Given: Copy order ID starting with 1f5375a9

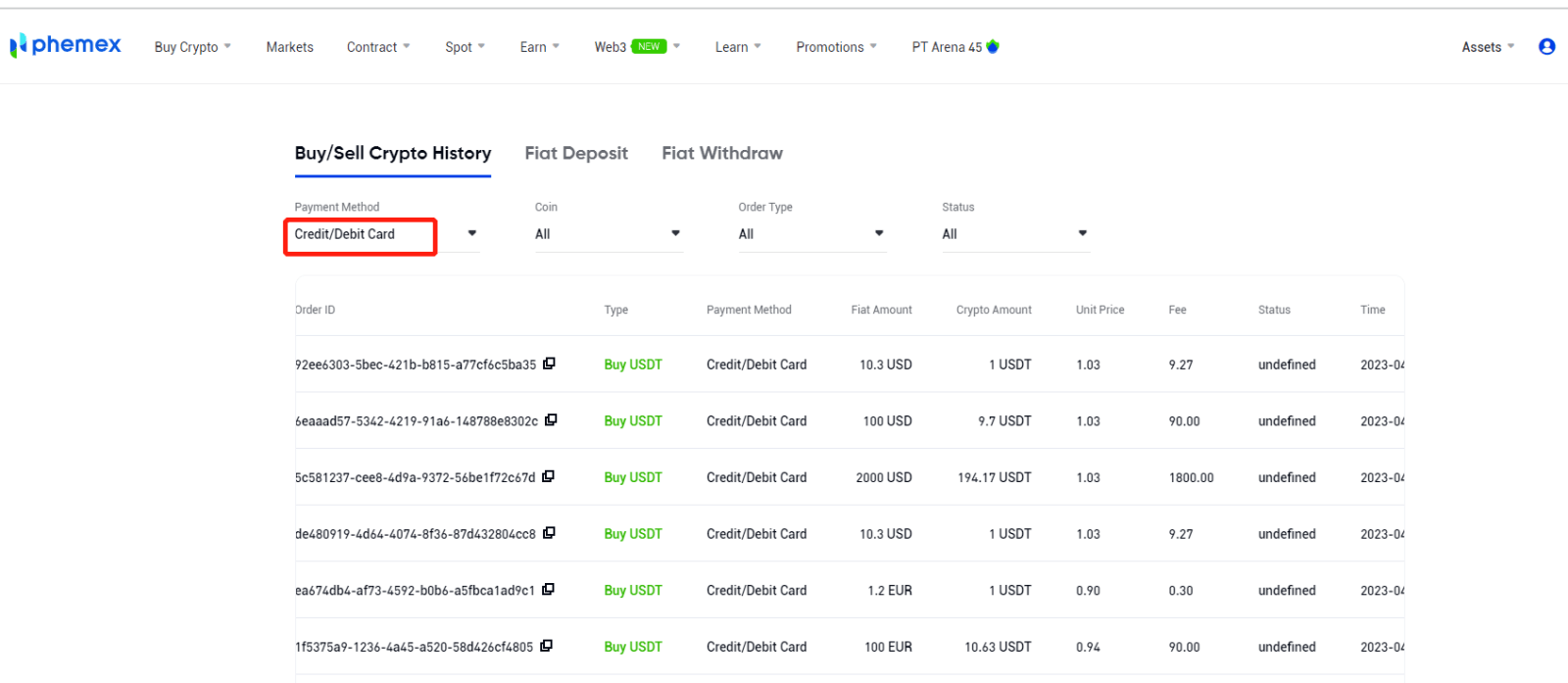Looking at the screenshot, I should tap(547, 646).
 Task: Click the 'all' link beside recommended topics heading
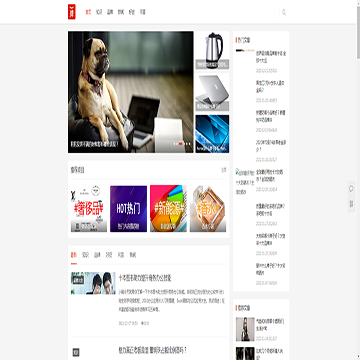click(224, 170)
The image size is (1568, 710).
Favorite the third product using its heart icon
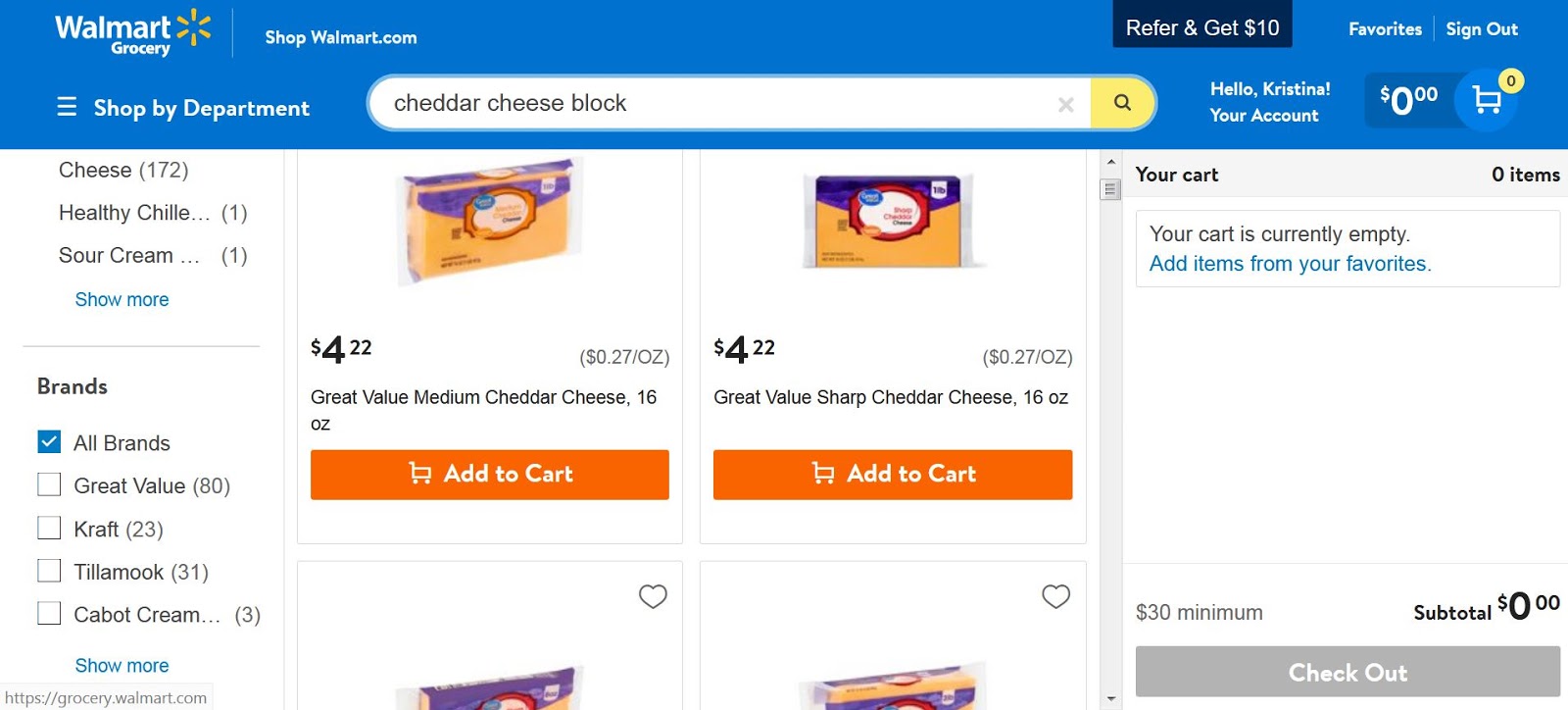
------------------------------------
What the task requires:
Please copy the data shown above, line by line and exactly, omitting the images.

Answer box:
Given: Copy order ID starting with 1f5375a9

Looking at the screenshot, I should tap(547, 646).
 Task: Click the 'all' link beside recommended topics heading
click(224, 170)
The image size is (1568, 710).
Favorite the third product using its heart icon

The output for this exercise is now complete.